Collected data entries:
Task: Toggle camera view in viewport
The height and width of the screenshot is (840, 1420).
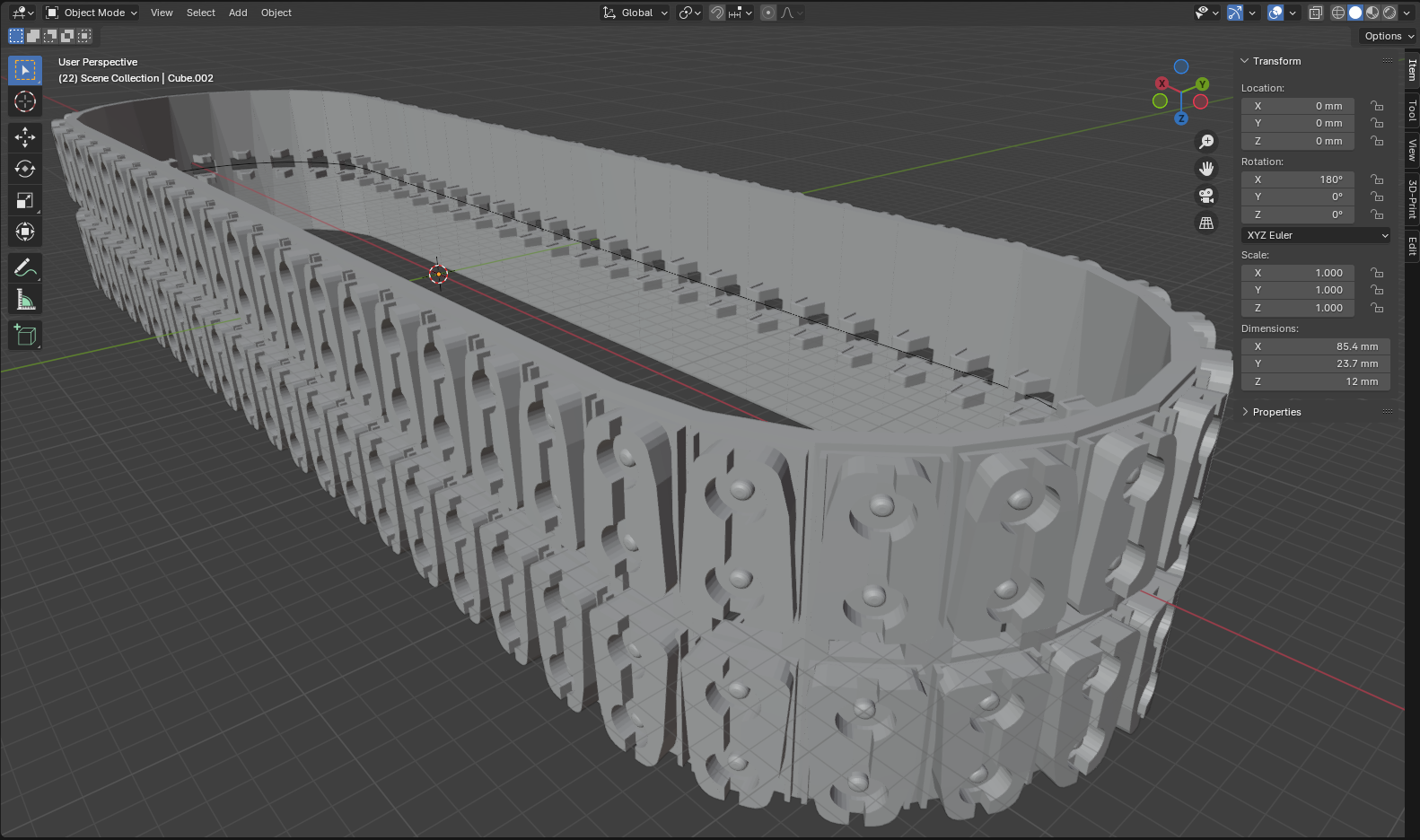Action: 1206,196
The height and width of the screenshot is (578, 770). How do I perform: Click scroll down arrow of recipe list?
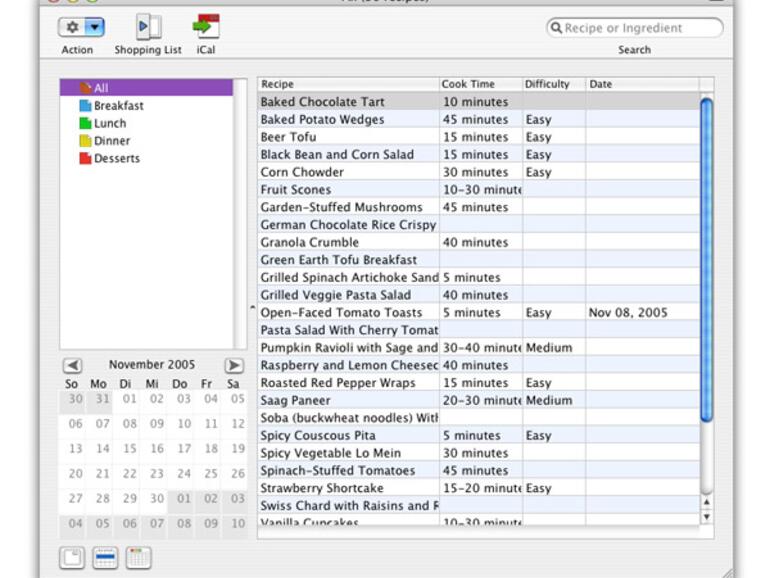point(706,517)
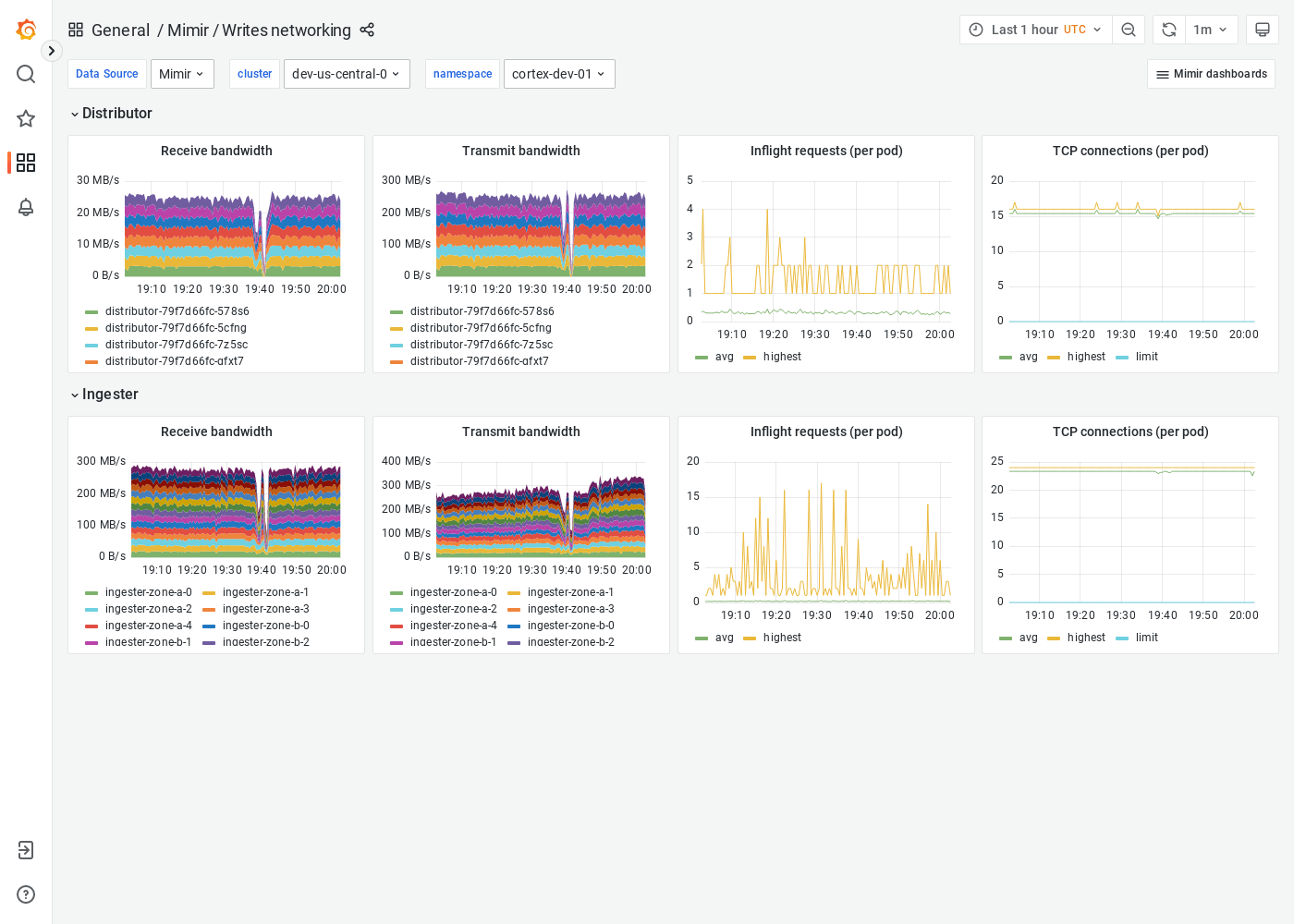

# The problem:
Leaving out every picture, transcribe exactly the lines from the line that contains "The height and width of the screenshot is (840, 1420)." through the final line of the entries above.

# Output of the task:
The height and width of the screenshot is (840, 1420).
Action: 1206,196
The height and width of the screenshot is (578, 770). How do I perform: Click scroll down arrow of recipe list?
point(706,517)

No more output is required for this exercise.